Он в отчаянии всплеснул руками, а потом объяснил, что по воскресеньям горничная — единственная женщина, которой он решается доверить детей, — уезжает в Париж и поэтому ему нельзя ни на минуту оставить Алису и Гастона.
— Держу пари, что вы приехали ко мне завтракать! Встретив умоляющий взгляд Клода, Сандоз поспешил ответить:
— Нет, нет… Мы забежали только пожать тебе руку. Клоду нужно было приехать сюда по делам. Ты ведь знаешь, он когда-то жил в Беннекуре. А раз уж я его провожал, нам пришло в голову тебя проведать. Но нас ждут, так что не беспокойся.
Тогда, вздохнув с облегчением, Дюбюш сделал вид, что хочет их удержать. Черт побери! В их распоряжении целый час! И завязалась беседа. Клод смотрел на Дюбюша, удивляясь, что он так постарел: на одутловатом лице показались морщины, на пожелтевшей, как будто забрызганной желчью коже выступили красные прожилки, волосы и усы уже поседели. Движения стали вялыми, все тело обмякло, отяжелело от безысходной усталости. Неужели денежные поражения так же тяжелы, как поражения в искусстве? Голос, взгляд — все в этом побежденном говорило о позорной зависимости его нынешнего существования, о крушении его карьеры, о вечных попреках, о постоянных обвинениях в том, что он получил наследственные капиталы под залог таланта, которого у него не было; и он продолжал обкрадывать семью еще и теперь, потому что ел, одевался, брал карманные деньги, принимая ежедневную милостыню, как обычный вымогатель, от которого никак не могут избавиться.
— Подождите меня, — попросил Дюбюш. — Я займусь моей крошкой еще минут пять, а потом пойду с вами.
Нежно, с бесконечными материнскими предосторожностями, он вынул маленькую Алису из колясочки и приподнял ее до трапеции; затем, приговаривая ласковые слова, улыбаясь, ободряя, он минуты две заставил девочку покачиваться, чтобы поупражнять ее мускулы; но все время расставлял руки, следя за каждым движением ребенка, в страхе, что Алиса разобьется, если, утомившись, выпустит трапецию из своих хрупких восковых ручек. У девочки были большие светлые глаза, она ничего не говорила и покорялась, несмотря на то, что упражнения внушали ей ужас; ее жалкое тельце было так невесомо, что совсем не натягивало веревок, точно тельце маленькой заморенной птички, которая, падая с ветки, даже не колеблет ее.

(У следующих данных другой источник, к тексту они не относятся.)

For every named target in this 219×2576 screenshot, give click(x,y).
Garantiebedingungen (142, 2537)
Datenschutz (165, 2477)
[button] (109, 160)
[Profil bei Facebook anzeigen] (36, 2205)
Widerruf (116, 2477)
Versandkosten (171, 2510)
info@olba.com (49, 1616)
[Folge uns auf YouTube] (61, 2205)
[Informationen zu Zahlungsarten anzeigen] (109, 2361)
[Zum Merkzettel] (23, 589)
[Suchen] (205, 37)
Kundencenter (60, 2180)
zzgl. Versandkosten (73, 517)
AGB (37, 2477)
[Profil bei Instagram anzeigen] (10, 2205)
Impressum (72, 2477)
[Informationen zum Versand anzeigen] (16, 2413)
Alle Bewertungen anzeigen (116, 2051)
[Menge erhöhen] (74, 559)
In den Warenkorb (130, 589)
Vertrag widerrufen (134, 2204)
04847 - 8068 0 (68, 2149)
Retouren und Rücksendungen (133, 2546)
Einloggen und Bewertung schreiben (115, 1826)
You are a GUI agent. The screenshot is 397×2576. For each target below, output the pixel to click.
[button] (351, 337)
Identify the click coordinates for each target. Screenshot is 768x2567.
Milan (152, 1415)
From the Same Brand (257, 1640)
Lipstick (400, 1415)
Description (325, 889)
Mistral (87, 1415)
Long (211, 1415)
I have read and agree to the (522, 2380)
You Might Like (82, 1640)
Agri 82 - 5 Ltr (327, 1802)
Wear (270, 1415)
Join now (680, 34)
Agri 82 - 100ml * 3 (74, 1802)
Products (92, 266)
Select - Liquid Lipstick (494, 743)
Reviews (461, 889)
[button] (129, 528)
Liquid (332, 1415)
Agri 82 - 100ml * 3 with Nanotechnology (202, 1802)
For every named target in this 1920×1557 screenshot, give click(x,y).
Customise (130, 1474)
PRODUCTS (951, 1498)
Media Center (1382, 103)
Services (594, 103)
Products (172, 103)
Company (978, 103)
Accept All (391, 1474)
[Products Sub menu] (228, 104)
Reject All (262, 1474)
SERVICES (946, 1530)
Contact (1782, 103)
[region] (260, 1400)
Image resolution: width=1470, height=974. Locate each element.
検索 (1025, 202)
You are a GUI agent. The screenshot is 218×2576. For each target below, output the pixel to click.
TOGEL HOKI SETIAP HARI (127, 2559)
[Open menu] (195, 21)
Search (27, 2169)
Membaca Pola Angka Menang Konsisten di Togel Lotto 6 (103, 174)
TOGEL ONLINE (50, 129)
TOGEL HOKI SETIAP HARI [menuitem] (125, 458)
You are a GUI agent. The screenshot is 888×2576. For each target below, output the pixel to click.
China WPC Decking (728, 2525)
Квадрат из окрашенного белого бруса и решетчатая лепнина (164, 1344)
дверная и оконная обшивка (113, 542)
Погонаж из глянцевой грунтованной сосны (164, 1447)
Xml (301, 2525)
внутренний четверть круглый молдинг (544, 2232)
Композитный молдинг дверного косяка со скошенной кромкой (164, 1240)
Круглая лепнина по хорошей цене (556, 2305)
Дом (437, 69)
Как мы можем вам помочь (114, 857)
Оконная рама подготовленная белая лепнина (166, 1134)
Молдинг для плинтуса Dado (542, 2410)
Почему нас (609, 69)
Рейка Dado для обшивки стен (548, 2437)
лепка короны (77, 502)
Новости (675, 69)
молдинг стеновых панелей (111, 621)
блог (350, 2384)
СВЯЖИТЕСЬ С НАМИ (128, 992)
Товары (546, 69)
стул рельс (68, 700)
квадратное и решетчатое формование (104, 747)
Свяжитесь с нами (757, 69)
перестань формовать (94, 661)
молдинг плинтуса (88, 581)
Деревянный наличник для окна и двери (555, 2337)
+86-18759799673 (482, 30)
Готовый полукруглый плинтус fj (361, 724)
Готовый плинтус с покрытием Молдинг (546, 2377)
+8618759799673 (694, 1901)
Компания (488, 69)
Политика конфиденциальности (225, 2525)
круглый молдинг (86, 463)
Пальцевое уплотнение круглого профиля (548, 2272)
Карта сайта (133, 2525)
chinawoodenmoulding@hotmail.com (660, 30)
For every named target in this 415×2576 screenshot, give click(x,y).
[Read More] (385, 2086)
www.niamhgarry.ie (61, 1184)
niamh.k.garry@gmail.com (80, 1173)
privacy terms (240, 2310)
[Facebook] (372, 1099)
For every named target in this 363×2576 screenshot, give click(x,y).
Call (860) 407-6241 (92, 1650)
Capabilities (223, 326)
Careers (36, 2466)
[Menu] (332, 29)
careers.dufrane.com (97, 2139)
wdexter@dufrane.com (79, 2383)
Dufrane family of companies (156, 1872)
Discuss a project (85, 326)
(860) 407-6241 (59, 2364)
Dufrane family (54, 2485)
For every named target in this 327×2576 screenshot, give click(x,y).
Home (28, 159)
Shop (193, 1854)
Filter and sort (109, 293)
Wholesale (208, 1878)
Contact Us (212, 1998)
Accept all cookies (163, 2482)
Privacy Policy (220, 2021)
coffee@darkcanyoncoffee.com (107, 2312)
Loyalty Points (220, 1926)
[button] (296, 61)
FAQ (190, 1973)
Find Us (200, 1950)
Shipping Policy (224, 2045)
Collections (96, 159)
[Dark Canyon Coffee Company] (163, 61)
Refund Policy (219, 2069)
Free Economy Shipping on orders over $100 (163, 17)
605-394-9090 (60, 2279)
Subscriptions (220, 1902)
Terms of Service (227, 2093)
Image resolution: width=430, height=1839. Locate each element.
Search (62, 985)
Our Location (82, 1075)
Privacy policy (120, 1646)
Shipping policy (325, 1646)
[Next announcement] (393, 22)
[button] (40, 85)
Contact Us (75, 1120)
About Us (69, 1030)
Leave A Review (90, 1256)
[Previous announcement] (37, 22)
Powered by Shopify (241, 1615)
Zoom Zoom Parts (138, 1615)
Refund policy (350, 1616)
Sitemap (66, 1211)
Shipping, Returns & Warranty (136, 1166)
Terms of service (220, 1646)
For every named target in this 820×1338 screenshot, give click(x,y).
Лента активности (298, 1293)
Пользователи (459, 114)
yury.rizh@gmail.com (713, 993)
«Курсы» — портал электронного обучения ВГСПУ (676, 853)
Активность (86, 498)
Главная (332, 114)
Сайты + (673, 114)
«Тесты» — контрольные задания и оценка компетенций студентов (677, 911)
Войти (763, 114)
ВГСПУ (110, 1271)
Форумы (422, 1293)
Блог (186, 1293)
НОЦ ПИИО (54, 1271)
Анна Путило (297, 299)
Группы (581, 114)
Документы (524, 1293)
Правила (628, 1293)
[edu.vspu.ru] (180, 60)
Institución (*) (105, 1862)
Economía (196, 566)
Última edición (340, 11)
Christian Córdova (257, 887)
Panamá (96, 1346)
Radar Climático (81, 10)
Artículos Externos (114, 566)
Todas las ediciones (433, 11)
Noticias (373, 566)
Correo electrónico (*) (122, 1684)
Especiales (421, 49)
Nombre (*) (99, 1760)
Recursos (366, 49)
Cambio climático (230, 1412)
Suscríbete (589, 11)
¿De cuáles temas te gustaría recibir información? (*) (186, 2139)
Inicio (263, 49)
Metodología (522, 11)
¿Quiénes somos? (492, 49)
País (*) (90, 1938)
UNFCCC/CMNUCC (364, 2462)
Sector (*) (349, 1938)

Дюбюш взглянул на Гастона и, заметив, что одеяльце сползло и открылись ноги ребенка, воскликнул в отчаянии:
— Боже мой, боже мой, да ведь он простудится в траве! А я не могу шевельнуться. Гастон, детка! Каждый день одно и то же: ты как будто только и ждешь, чтобы я занялся твоей сестричкой! Сандоз, прикрой его, умоляю: Спасибо, спасибо! Спусти же одеяло ниже, не бойся!